Os peptídios intracelulares têm tido boa acolhida. Desde o ano passado, quando começaram a sair os artigos que os descreviam, Emer apresentou--os aos colegas do Instituto de Ciências Biomédicas da USP, onde trabalha, e a outros pesquisadores em congressos na Holanda, no Japão e em Israel. Neste mês de maio ele vai falar em um seminário nos Institutos Nacionais de Saúde (NIH), dos Estados Unidos, ao lado de Fricker e Lakshmi, os coordenadores dos outros grupos com quem investiga os peptídios intracelulares.
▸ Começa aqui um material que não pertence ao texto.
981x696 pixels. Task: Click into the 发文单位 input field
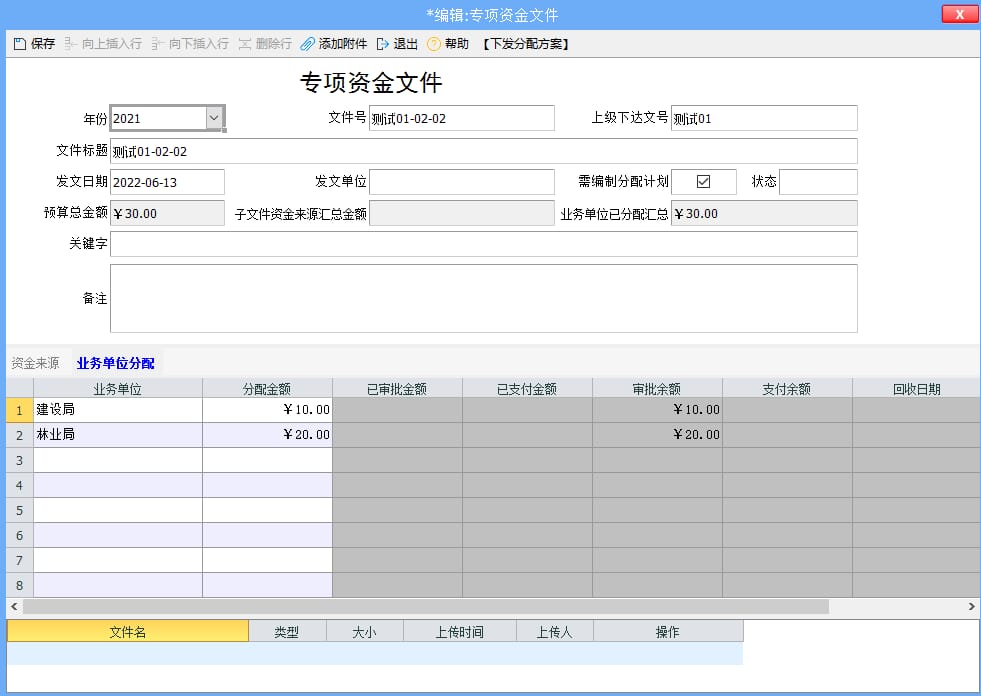[x=461, y=182]
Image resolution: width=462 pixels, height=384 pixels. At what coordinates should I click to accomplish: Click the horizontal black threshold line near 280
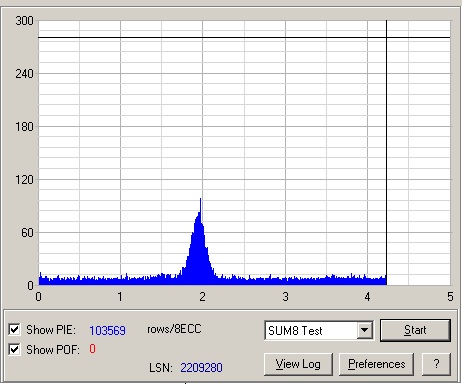[x=244, y=37]
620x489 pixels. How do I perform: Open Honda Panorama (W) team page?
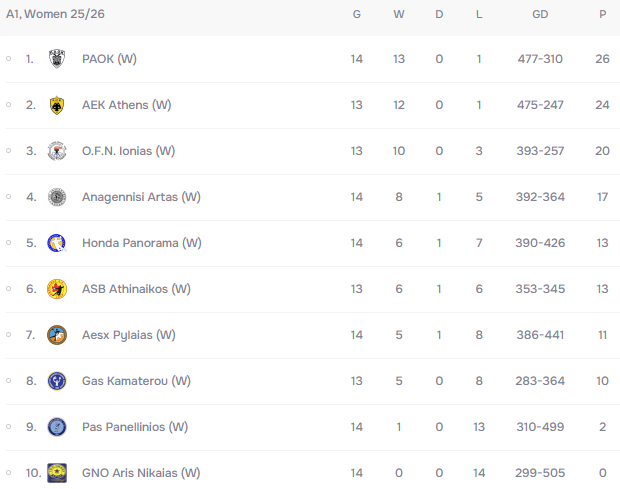[142, 243]
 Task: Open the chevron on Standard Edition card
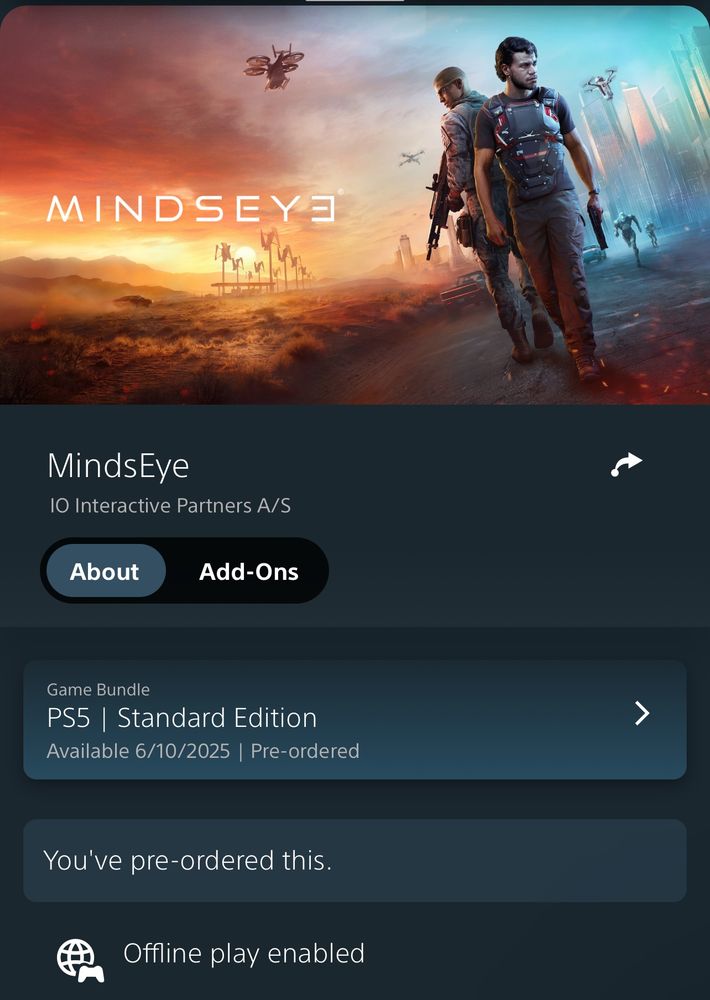coord(642,714)
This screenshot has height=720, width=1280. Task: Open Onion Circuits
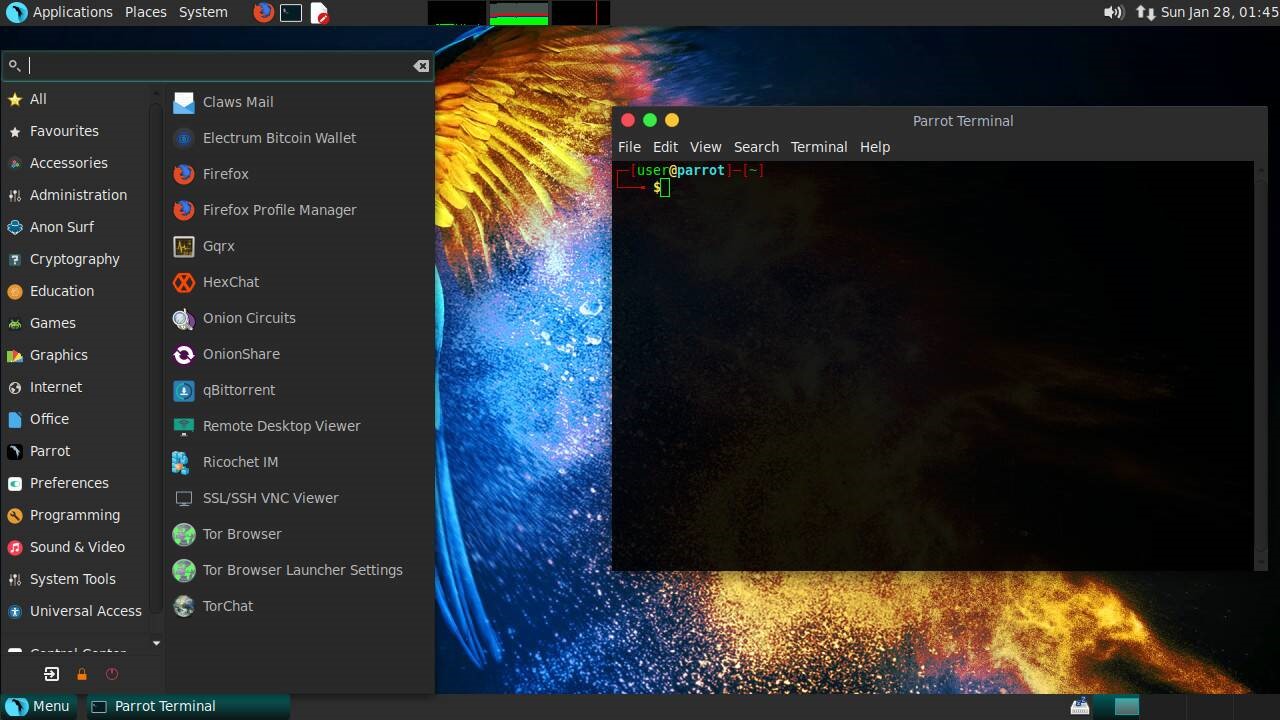(x=248, y=318)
O título da apresentação de Fricker – Non-classical bioactive peptides and microproteins: are they the next big small thing? (Microproteínas e peptídios bioativos não clássicos: são eles a próxima pequena grande coisa?) – sugere que essas pequenas moléculas ainda darão muito o que falar.
O projeto
Biologia molecular celular de oligopeptidases (nº 04/04933-2); Modalidade Projeto Temático; Coordenador Emer Ferro – ICB/USP; Investimento US$ 271.000,00 e R$ 270.000,00 (FAPESP)
Artigos científicos
BERTI, D. A. et al. Analysis of intracellular substrates and products of Thimet oligopeptidase (EC 3.4.24.15) in human embryonic kidney 293 cells. Journal of Biological Chemistry. 12 mar. 2009 (on-line).
CUNHA, F. M. et al. Intracellular peptides as natural regulators of cell signaling. Journal of Biological Chemistry. 2008, 283 (36), 24.448–59.
GOMES, I. et al. Novel endogenous peptide agonists of cannabinoid receptors. FASEB Journal. 2 abr. 2009 (on-line).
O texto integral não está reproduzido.